Requirement - Take from the listing each line that has the string "Sırlarıyla".

─── Data supplied

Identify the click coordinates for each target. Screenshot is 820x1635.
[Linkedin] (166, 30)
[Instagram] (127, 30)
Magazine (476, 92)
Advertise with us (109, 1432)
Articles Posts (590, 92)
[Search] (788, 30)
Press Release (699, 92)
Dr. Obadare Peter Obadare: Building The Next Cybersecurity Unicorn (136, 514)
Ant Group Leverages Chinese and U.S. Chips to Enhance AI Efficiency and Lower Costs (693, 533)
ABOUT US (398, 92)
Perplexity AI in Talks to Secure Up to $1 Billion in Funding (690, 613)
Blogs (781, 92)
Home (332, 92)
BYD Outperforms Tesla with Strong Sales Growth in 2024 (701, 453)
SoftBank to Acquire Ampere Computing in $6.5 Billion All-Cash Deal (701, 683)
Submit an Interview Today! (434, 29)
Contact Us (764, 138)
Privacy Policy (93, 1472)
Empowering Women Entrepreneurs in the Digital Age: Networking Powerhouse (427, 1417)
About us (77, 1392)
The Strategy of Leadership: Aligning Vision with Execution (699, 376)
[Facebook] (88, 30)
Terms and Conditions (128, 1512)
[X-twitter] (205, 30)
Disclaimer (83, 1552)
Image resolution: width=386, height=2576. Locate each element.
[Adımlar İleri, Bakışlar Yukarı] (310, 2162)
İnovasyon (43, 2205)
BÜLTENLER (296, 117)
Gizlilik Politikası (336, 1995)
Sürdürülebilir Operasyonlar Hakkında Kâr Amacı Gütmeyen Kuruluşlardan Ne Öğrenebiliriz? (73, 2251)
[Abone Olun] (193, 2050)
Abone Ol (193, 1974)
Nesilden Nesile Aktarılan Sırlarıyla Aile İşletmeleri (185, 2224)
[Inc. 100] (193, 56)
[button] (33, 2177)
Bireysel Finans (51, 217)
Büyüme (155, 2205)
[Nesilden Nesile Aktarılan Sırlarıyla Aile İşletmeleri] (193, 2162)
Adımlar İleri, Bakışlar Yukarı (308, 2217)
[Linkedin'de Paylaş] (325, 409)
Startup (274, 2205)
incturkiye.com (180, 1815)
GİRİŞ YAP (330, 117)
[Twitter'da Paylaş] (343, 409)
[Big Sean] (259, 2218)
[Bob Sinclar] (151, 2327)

──────

Answer to the problem -
Nesilden Nesile Aktarılan Sırlarıyla Aile İşletmeleri (185, 2224)
[Nesilden Nesile Aktarılan Sırlarıyla Aile İşletmeleri] (193, 2162)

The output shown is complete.